WORK ORDER
Look for the word "agent" in the material below, then report each line where it occurs.

SUPPLIED DATA
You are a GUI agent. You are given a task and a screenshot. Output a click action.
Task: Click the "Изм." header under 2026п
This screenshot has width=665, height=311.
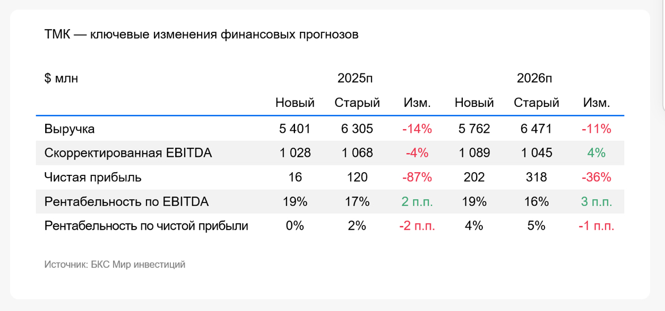point(596,103)
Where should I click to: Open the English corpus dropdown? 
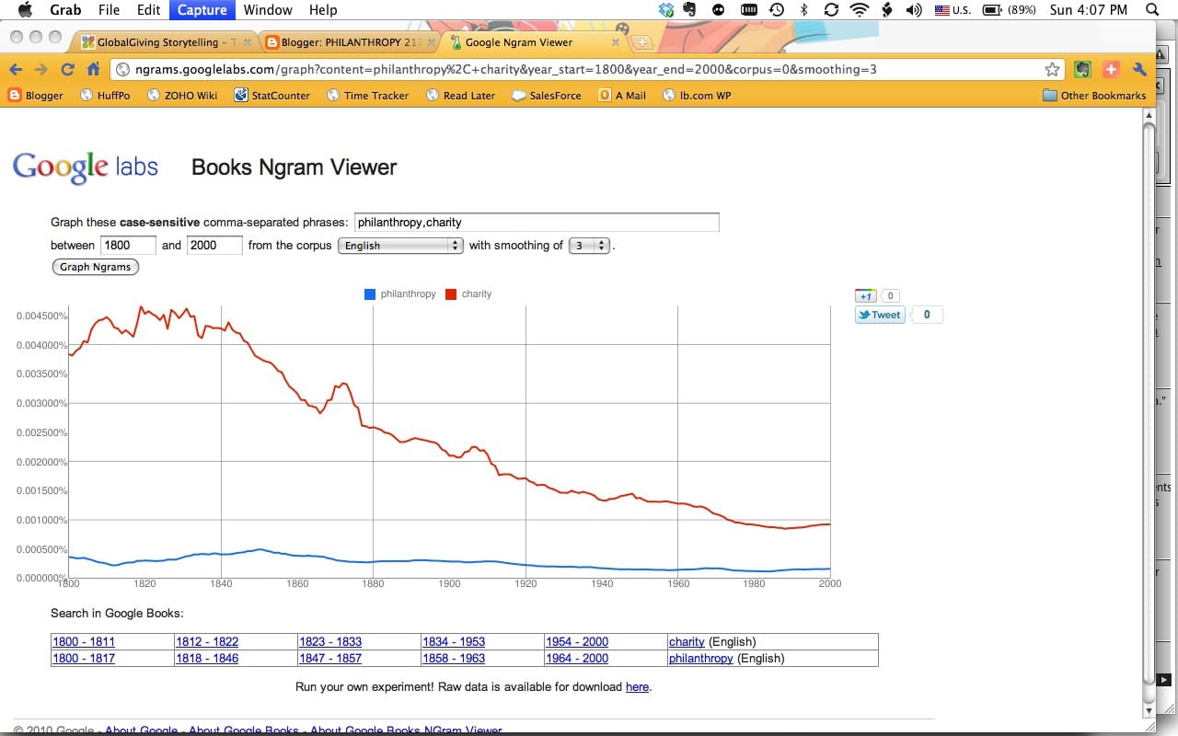pos(400,246)
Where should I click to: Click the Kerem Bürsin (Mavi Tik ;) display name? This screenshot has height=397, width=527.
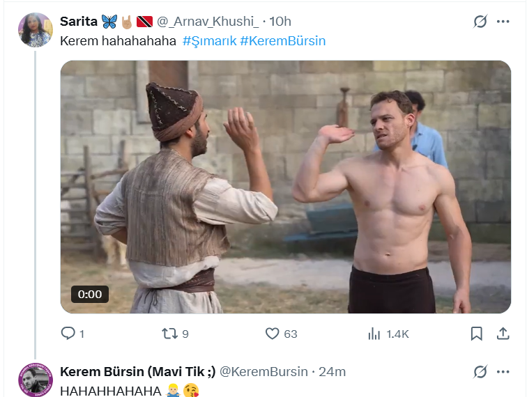tap(138, 372)
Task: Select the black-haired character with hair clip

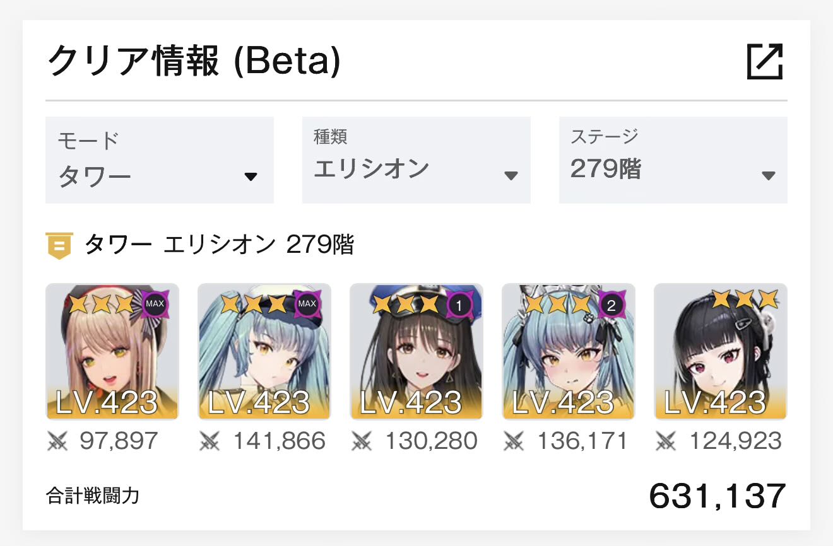Action: coord(721,352)
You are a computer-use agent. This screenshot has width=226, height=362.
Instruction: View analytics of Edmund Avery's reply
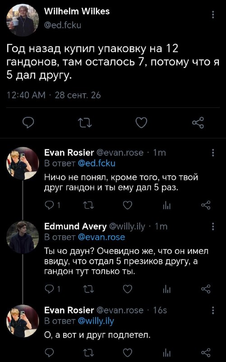coord(166,289)
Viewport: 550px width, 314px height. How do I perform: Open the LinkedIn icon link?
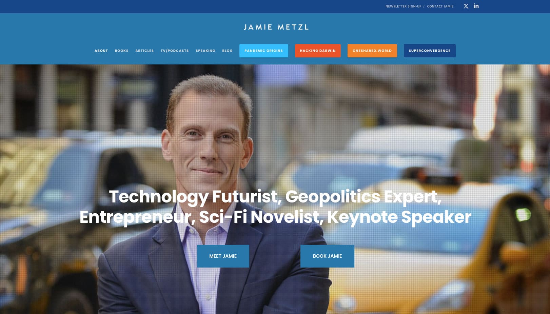[476, 6]
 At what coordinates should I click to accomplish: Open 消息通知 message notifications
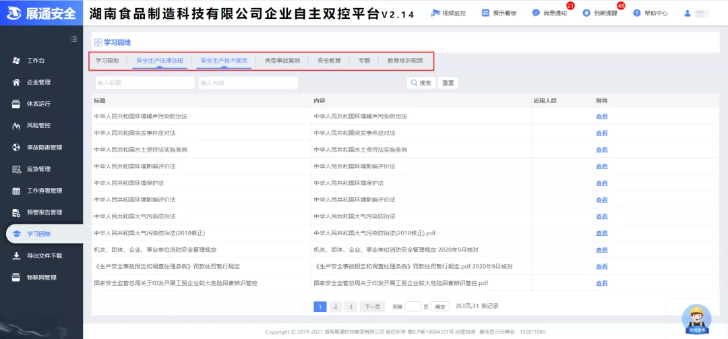536,13
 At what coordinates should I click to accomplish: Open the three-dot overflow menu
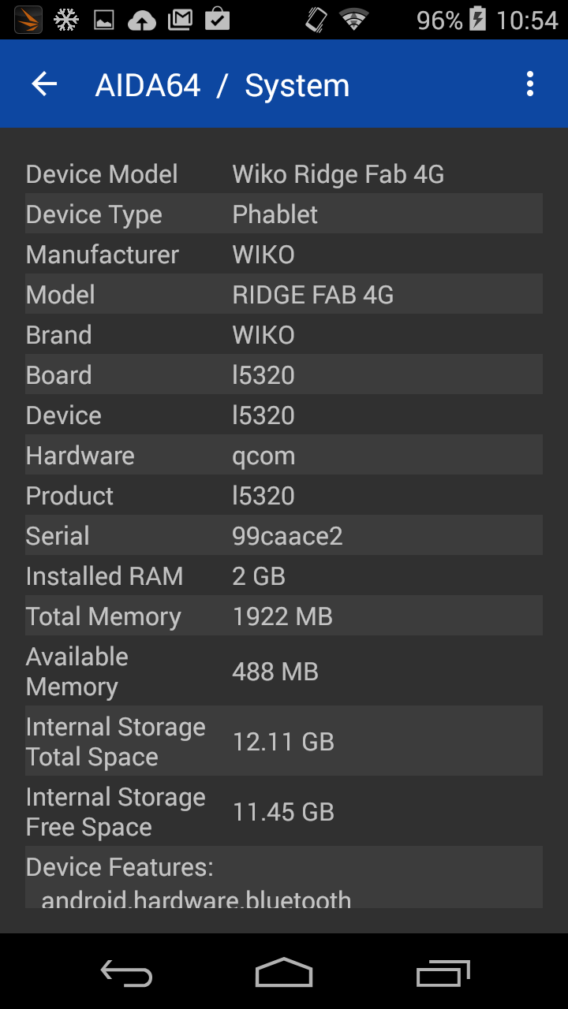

RESPONSE
You are a GUI agent. You are given a task and a screenshot. Output a click action.
You are a computer-use agent. This screenshot has width=226, height=362.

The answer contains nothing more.